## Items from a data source
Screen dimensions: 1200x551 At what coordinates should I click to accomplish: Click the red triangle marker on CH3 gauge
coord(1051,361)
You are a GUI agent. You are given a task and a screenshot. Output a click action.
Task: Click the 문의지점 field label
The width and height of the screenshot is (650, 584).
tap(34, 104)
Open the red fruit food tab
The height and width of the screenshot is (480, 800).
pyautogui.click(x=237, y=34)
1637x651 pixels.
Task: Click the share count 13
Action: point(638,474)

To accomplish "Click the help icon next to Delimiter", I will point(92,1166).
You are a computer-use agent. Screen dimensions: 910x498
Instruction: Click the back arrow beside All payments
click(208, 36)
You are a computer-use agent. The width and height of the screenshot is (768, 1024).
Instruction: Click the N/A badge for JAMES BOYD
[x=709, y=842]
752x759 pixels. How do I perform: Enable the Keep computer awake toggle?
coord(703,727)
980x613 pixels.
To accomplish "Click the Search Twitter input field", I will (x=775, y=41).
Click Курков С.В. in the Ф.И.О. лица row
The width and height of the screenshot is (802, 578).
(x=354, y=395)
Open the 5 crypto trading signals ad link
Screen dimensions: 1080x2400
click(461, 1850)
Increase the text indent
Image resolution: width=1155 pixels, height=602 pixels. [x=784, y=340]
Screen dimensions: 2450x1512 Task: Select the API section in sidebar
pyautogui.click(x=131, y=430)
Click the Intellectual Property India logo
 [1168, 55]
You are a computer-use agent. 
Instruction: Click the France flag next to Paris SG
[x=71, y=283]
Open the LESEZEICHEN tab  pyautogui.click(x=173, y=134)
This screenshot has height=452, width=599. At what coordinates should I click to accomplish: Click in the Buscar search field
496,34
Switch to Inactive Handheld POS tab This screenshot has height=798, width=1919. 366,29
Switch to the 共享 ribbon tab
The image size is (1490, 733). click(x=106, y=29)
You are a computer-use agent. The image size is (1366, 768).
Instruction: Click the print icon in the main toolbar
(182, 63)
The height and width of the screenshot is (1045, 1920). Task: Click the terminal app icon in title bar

## Exercise requirements
Return the data above in full. Keep every line exactly as it is.

## Your solution
Screen dimensions: 1200x551 At what coordinates should I click to accomplish: Click the red triangle marker on CH3 gauge
coord(1051,361)
You are a GUI agent. You are given a task and a screenshot. Output a click action.
Task: Click the 문의지점 field label
The width and height of the screenshot is (650, 584).
tap(34, 104)
Open the red fruit food tab
The height and width of the screenshot is (480, 800).
pyautogui.click(x=237, y=34)
1637x651 pixels.
Task: Click the share count 13
Action: point(638,474)

To accomplish "Click the help icon next to Delimiter", I will point(92,1166).
You are a computer-use agent. Screen dimensions: 910x498
Instruction: Click the back arrow beside All payments
click(208, 36)
You are a computer-use agent. The width and height of the screenshot is (768, 1024).
Instruction: Click the N/A badge for JAMES BOYD
[x=709, y=842]
752x759 pixels. How do I perform: Enable the Keep computer awake toggle?
coord(703,727)
980x613 pixels.
To accomplish "Click the Search Twitter input field", I will (x=775, y=41).
Click Курков С.В. in the Ф.И.О. лица row
The width and height of the screenshot is (802, 578).
(x=354, y=395)
Open the 5 crypto trading signals ad link
Screen dimensions: 1080x2400
click(461, 1850)
Increase the text indent
Image resolution: width=1155 pixels, height=602 pixels. [x=784, y=340]
Screen dimensions: 2450x1512 Task: Select the API section in sidebar
pyautogui.click(x=131, y=430)
Click the Intellectual Property India logo
 [1168, 55]
You are a computer-use agent. 
Instruction: Click the France flag next to Paris SG
[x=71, y=283]
Open the LESEZEICHEN tab  pyautogui.click(x=173, y=134)
This screenshot has height=452, width=599. At what coordinates should I click to accomplish: Click in the Buscar search field
496,34
Switch to Inactive Handheld POS tab This screenshot has height=798, width=1919. 366,29
Switch to the 共享 ribbon tab
The image size is (1490, 733). click(x=106, y=29)
You are a computer-use agent. The image size is (1366, 768).
Instruction: Click the print icon in the main toolbar
(182, 63)
The height and width of the screenshot is (1045, 1920). Task: Click the terminal app icon in title bar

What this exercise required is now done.